- [EXERCISE] Apart from the pictures, every line below needs to be reproduced verbatim.

RECORD SET Block Start

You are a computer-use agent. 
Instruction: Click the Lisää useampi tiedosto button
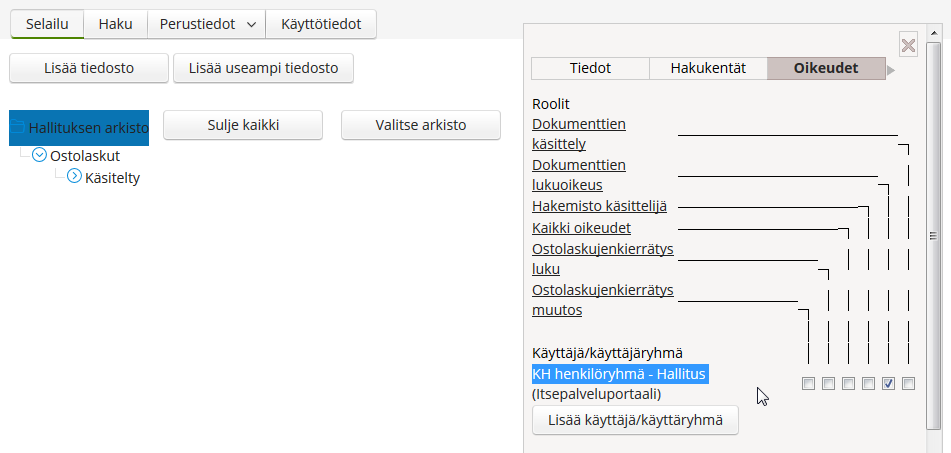pyautogui.click(x=263, y=68)
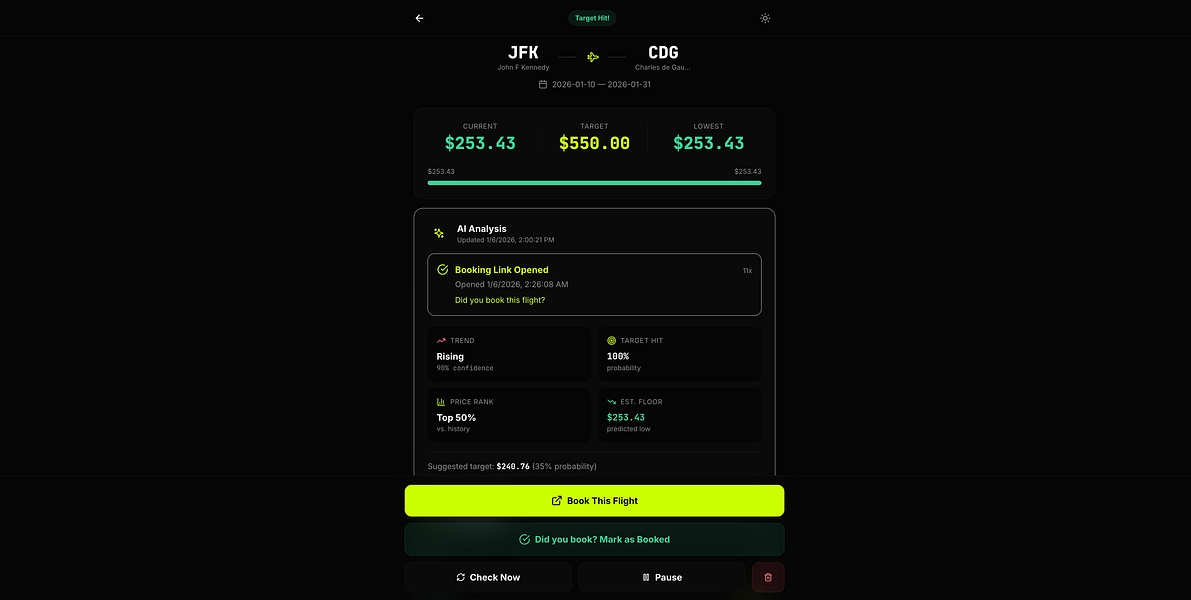Click the rising trend arrow icon
Screen dimensions: 1191x600
(441, 341)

RECORD SET Block End

- [ANSWER FOR THIS EXERCISE]
You are a computer-use agent. 
Instruction: Click the Lisää useampi tiedosto button
pyautogui.click(x=263, y=68)
Click the rising trend arrow icon
Screen dimensions: 1191x600
(441, 341)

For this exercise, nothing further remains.